→ ASSIGNMENT: Return everything in the blog post about a first week in Dhaka from "Thursday, May 31, 2012" down to "to Dhaka, Bangladesh.", copied word for word.

→ EXTRACTED TEXT:
----
Thursday, May 31, 2012

First week in Dhaka

Although half the people I meet in North America do not know where or what Bangladesh is, my decision to come here was an easy one. You see, I am a Bangladeshi by birth. I was born and raised right here in Dhaka, until one day, more than 8 years ago, my parents decided to immigrate to Toronto. And so when I was debating where I can spend the "last summer of my life" I was naturally pulled to Dhaka, Bangladesh.

Today is Thursday, and I just completed my first week at icddr,b. icddr,b (or International Centre for Diarrhoeal Disease Research, Bangladesh) is a hospital that opened its doors in 1962 and ever since then has provided lifesaving care at no cost to the patients. Bangladesh, if you didn't know already, is a developing country and is riddled with all the problems that comes with that title. It is, thus, not surprising that cholera is still an ongoing problem. Indeed, there is a cholera epidemic going on right now (the pre-monsoon epidemic).
----
Entries from a data collection:
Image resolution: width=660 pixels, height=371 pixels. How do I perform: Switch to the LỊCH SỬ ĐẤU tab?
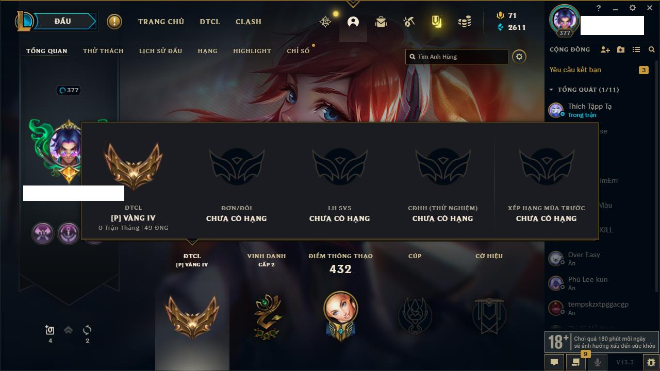coord(160,51)
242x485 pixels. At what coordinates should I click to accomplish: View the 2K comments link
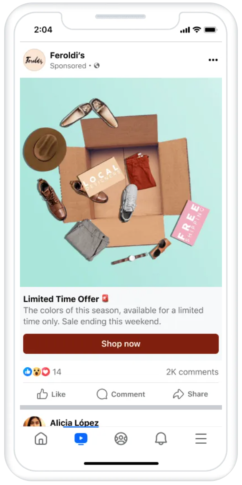click(192, 372)
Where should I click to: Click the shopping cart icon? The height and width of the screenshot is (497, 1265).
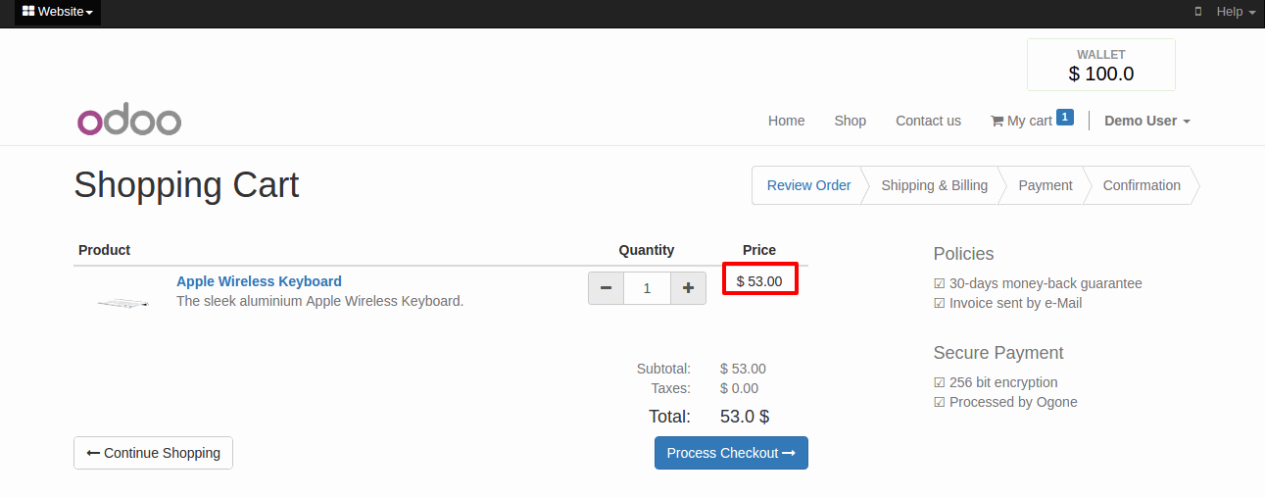[x=997, y=121]
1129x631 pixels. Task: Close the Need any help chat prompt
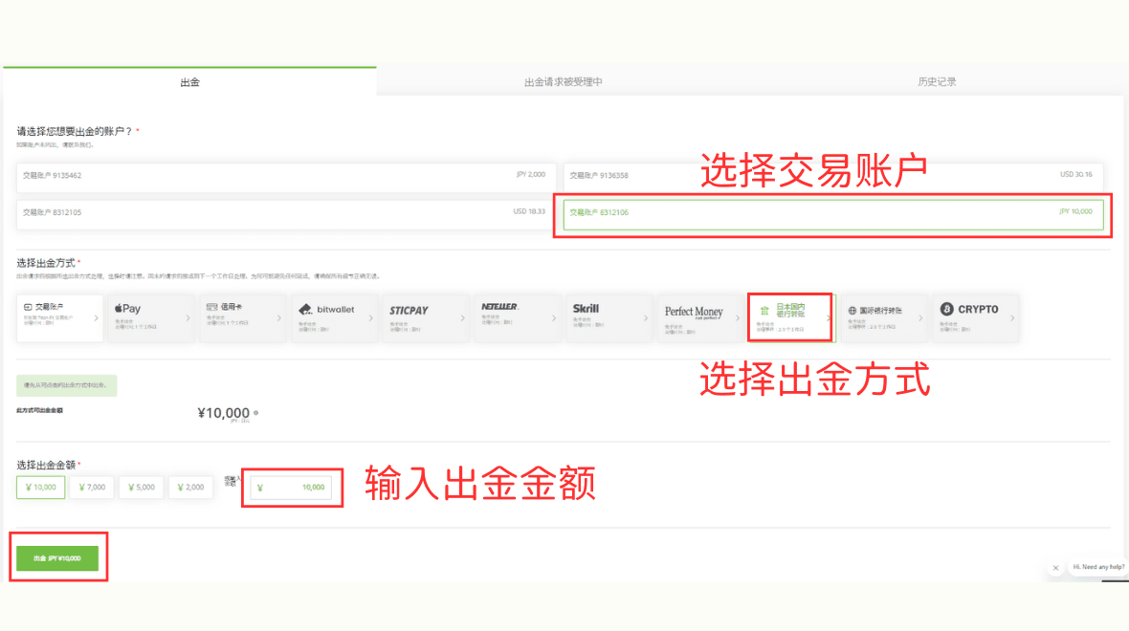[1055, 567]
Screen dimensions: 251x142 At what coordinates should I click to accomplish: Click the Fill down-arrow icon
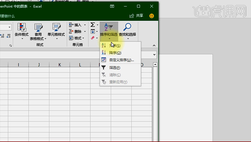93,31
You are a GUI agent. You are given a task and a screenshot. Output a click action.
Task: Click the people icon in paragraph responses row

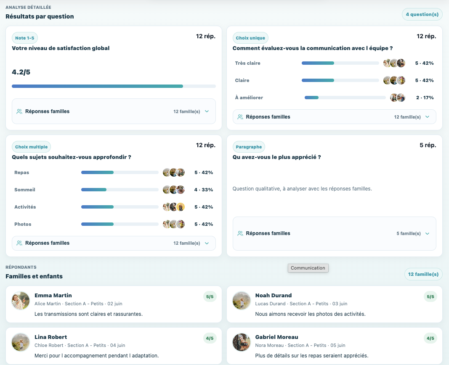pos(240,233)
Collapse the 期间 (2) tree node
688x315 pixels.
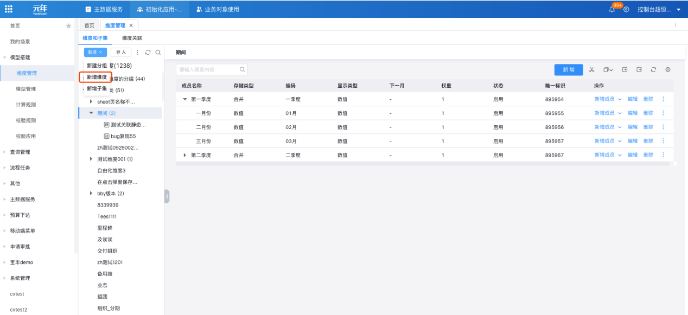tap(91, 113)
----
→ EXERCISE RESULT:
Thursday, May 31, 2012

First week in Dhaka

Although half the people I meet in North America do not know where or what Bangladesh is, my decision to come here was an easy one. You see, I am a Bangladeshi by birth. I was born and raised right here in Dhaka, until one day, more than 8 years ago, my parents decided to immigrate to Toronto. And so when I was debating where I can spend the "last summer of my life" I was naturally pulled to Dhaka, Bangladesh.